Il se dissipa dans l’air. Liza posa sa tête contre le volant froissé et fondit en larmes, ayant perdu le lien avec lui une nouvelle fois.

La portière s’ouvrit, un cri retentit :

— Tu es vivante ? Tu m’entends ? — s’exclama un homme d’une quarantaine d’années.

Liza tourna la tête vers un inconnu trempé et pâle. Sa paupière droite tremblait et ses cheveux semblaient avoir blanchi d’un coup.

— Où as-tu appris à conduire comme ça ? Tu étais ivre ? Et ce garçon qui était avec toi, où est-il passé ? Je l’ai bien vu !

Les mots frappèrent Liza. Sasha était bien là, ce n’était pas un rêve. Il lui avait sauvé la vie. En regardant le camion garé sur le bas-côté, elle comprit avec horreur qu’elle avait frôlé la mort.

— Espèce de tête en l’air ! Qui conduit comme ça ? Pourquoi as-tu roulé sur la voie opposée ? J’ai failli faire une crise cardiaque ! J’ai une famille, une femme, des enfants, et toi tu fais ça ! Si tu avais percuté ce camion, j’aurais fini en prison à cause de toi ! Tu comprends ce que ça veut dire ?

Liza secoua la tête, tentant de sortir de la voiture. Elle tremblait de tout son corps. Le chauffeur lui donna son pull pour qu’elle ne prenne pas froid en attendant les secours.

À l’arrivée de la police et des ambulanciers, commencèrent les examens et interrogatoires.

Liza reconnut sa responsabilité dans la perte de contrôle du véhicule, gardant pour elle que c’était l’esprit de son mari qui l’avait sauvée.

La voiture fut enlevée par une dépanneuse, et Liza dut être hospitalisée pour épuisement et déshydratation.
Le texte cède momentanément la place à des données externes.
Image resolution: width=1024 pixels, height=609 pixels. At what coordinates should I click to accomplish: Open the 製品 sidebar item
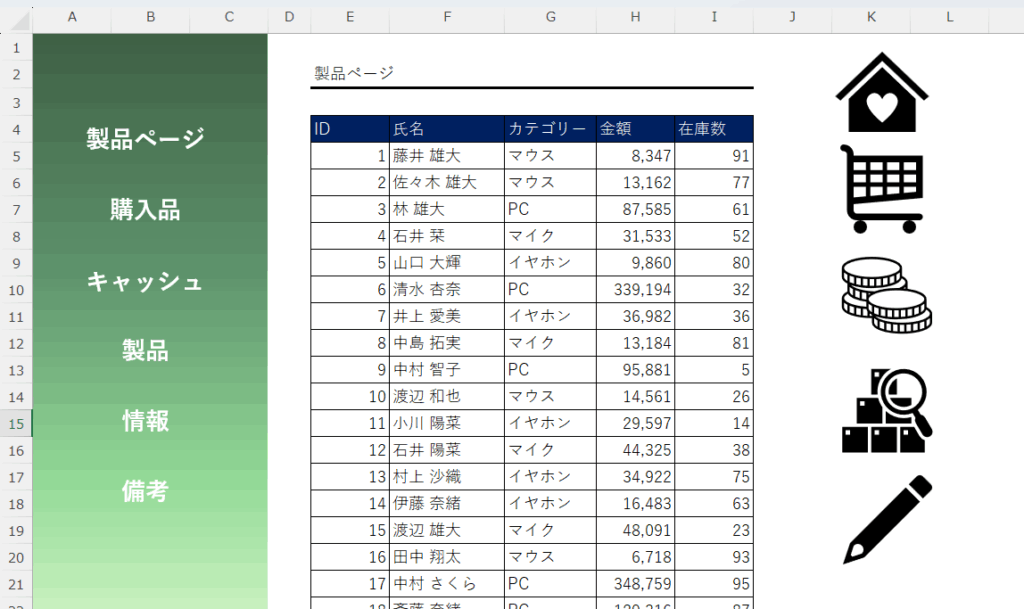click(145, 351)
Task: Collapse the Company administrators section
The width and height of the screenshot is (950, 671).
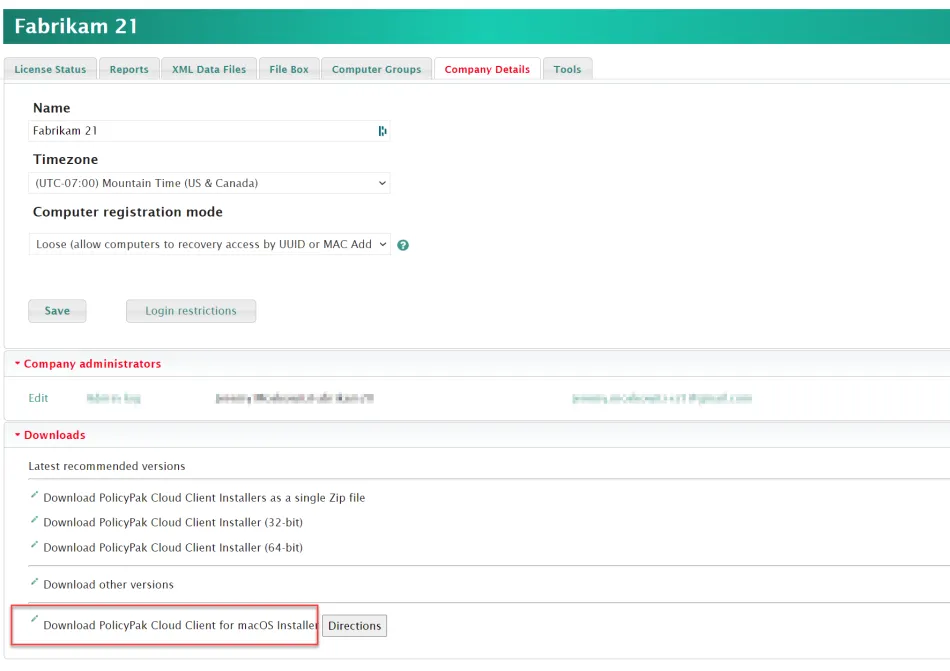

Le chauffeur du camion, apaisé par des sédatifs, décida de passer la nuit dans une station-service voisine.

Le lendemain, ses parents vinrent la voir à l’hôpital.
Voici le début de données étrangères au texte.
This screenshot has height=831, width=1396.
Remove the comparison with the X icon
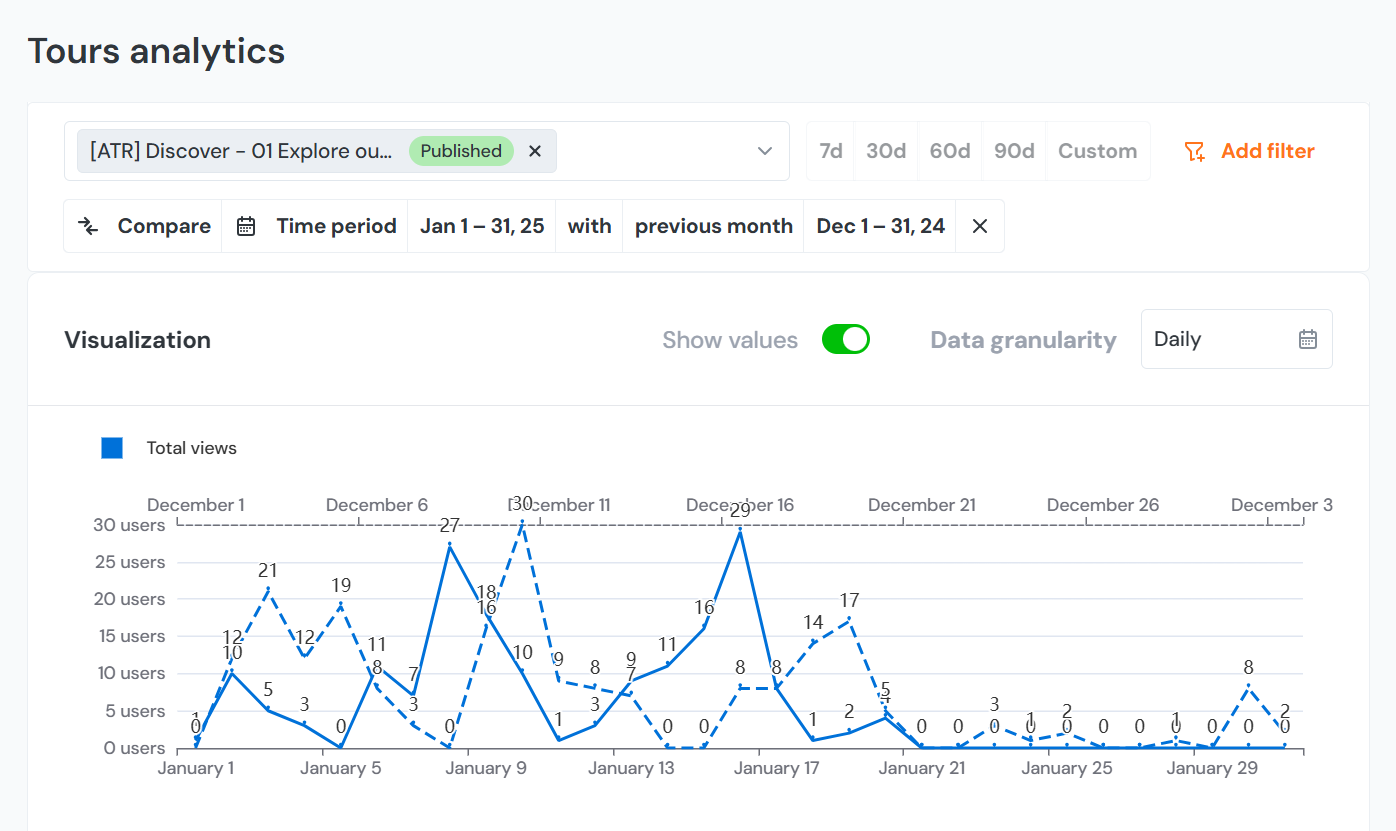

— Tu viens chez nous, pas question que tu refuses ! J’ai cru mourir en apprenant ce que tu as fait ! Sasha ne voudrait pas te voir souffrir ainsi, — sanglota sa mère.

Liza pensa au dernier regard de son mari et à ses paroles. Peut-être voulait-il dire qu’elle devait désormais prendre soin de ses parents.

Alors que sa mère la forçait à manger un bouillon de poulet, préparé depuis le matin — « C’est du vrai poulet maison ! » —, le médecin entra.

Il la regarda, secoua la tête :

— Tu vas devoir rester ici encore une à deux semaines pour reconstituer tes vitamines. Ce stress est dangereux, il y a un vrai risque de perdre ton bébé.

— Un bébé ? — un sanglot s’échappa de Liza.

— Tu es enceinte de sept semaines. Tu ne le savais pas ?

— Enceinte… — murmura Liza, se jetant dans les bras de sa mère en sanglots. — Maman, je suis enceinte ! Sasha est parti, mais il m’a laissé un enfant…

Des larmes de joie coulèrent alors sur ses joues. C’était cet enfant dont parlait son mari ! C’était ce bébé qu’elle devait désormais protéger !

Elle promit intérieurement à Sasha qu’elle prendrait soin d’elle-même pour cet enfant. Malgré la douleur immense, elle y arriverait et un jour, elle raconterait à son fils ou sa fille quel homme extraordinaire avait été leur père.